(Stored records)
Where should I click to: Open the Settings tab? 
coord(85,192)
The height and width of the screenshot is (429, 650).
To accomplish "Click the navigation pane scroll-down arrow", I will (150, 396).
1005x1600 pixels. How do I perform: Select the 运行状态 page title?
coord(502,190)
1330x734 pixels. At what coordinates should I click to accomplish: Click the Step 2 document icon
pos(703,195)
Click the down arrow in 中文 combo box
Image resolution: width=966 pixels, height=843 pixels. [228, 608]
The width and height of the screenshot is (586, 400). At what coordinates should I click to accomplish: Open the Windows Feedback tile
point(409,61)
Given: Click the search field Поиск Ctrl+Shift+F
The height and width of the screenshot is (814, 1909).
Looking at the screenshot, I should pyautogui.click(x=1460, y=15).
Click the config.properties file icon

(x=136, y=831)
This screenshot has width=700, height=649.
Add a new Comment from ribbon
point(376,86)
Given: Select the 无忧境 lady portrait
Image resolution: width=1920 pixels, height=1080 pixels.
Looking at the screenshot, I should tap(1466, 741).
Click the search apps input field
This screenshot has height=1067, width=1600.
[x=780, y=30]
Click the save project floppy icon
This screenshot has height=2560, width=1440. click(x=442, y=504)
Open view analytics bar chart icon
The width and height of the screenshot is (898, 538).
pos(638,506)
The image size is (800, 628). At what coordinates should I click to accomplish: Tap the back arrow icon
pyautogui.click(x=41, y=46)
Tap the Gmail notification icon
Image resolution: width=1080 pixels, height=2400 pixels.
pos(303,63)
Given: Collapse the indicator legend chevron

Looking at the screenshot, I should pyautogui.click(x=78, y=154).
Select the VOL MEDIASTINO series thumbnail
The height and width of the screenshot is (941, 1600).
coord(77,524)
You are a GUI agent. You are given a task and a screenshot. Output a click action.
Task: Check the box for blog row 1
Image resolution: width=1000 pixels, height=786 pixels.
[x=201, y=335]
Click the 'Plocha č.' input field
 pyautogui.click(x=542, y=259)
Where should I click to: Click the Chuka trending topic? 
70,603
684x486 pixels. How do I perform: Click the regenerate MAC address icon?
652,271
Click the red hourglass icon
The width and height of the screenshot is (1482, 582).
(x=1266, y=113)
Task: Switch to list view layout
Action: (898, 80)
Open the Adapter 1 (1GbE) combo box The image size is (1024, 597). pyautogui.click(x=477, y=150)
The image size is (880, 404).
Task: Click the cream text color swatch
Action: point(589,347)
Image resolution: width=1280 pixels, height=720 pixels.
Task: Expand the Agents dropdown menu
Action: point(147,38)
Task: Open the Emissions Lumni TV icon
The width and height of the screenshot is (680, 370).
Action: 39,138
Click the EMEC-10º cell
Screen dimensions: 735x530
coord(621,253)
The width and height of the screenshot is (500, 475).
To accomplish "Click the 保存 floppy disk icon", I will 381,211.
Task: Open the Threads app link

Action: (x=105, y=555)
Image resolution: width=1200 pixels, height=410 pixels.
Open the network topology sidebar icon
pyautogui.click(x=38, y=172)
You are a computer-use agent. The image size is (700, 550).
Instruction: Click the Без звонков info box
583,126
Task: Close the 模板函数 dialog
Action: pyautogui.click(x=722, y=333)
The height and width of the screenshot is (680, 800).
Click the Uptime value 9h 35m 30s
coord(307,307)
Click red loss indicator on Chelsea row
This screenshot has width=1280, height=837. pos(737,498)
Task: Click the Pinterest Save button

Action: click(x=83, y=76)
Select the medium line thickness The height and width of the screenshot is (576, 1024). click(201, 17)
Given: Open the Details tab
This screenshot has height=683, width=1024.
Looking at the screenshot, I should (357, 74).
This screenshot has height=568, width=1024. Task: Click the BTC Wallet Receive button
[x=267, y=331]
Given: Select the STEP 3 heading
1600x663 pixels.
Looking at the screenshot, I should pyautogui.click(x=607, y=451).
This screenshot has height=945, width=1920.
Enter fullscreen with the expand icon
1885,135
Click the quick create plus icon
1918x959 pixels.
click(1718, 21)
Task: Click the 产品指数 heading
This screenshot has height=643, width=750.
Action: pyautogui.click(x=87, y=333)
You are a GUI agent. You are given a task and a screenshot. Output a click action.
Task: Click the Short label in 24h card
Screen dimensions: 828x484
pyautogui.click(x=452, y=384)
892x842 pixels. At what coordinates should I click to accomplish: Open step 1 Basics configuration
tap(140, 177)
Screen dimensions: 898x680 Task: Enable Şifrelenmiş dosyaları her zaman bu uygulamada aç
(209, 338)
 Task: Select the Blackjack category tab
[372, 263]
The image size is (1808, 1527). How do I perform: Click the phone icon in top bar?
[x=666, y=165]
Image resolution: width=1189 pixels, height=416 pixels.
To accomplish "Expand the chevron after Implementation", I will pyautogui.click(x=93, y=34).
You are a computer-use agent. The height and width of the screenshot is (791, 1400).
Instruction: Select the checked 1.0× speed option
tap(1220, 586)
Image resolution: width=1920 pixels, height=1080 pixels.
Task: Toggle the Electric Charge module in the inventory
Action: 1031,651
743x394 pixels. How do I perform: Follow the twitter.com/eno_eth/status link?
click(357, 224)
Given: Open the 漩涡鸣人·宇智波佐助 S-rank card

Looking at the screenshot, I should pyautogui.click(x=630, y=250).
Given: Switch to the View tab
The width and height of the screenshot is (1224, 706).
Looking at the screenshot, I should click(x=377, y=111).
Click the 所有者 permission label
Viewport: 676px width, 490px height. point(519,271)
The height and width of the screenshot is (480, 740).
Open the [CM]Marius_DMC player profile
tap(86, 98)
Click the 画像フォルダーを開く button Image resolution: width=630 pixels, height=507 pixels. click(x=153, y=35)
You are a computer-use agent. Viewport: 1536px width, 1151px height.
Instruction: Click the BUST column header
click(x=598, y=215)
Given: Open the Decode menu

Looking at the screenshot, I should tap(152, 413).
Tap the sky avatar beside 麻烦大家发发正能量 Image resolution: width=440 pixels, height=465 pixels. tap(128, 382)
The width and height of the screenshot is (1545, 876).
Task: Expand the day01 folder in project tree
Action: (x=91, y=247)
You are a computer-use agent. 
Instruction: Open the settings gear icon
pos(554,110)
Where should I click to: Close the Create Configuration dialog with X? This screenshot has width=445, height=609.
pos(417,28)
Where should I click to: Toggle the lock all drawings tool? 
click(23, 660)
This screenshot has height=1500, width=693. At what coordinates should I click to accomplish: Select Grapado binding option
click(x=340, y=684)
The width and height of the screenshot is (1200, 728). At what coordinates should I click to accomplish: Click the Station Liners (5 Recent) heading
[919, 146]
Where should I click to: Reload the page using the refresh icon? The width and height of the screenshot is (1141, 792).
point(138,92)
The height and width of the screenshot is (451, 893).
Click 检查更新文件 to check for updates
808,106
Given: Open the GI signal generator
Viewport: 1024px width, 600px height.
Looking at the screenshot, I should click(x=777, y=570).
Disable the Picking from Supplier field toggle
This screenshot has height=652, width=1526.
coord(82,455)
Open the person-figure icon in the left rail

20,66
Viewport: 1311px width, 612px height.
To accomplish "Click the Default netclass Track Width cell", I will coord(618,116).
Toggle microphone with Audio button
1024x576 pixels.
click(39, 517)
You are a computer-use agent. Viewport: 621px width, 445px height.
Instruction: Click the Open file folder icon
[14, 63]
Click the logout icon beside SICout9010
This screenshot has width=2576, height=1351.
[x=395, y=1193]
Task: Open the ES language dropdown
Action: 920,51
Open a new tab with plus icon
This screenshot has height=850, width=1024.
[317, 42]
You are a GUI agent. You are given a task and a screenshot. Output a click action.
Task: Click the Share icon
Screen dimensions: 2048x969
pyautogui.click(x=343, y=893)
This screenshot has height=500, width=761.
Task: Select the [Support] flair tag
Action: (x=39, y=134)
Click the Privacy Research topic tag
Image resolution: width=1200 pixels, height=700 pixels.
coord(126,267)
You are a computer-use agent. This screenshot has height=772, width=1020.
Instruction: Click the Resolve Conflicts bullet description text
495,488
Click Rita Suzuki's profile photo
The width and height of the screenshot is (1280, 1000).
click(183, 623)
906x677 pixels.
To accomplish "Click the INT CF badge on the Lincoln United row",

▶ _Work required_:
Retype the records above, but only those lines that fall between the line containing "Task: Click the Share icon" and the line containing "Click the Privacy Research topic tag", with both of those lines included, exactly as written.

▶ _Written answer_:
Task: Click the Share icon
Screen dimensions: 2048x969
pyautogui.click(x=343, y=893)
This screenshot has height=500, width=761.
Task: Select the [Support] flair tag
Action: (x=39, y=134)
Click the Privacy Research topic tag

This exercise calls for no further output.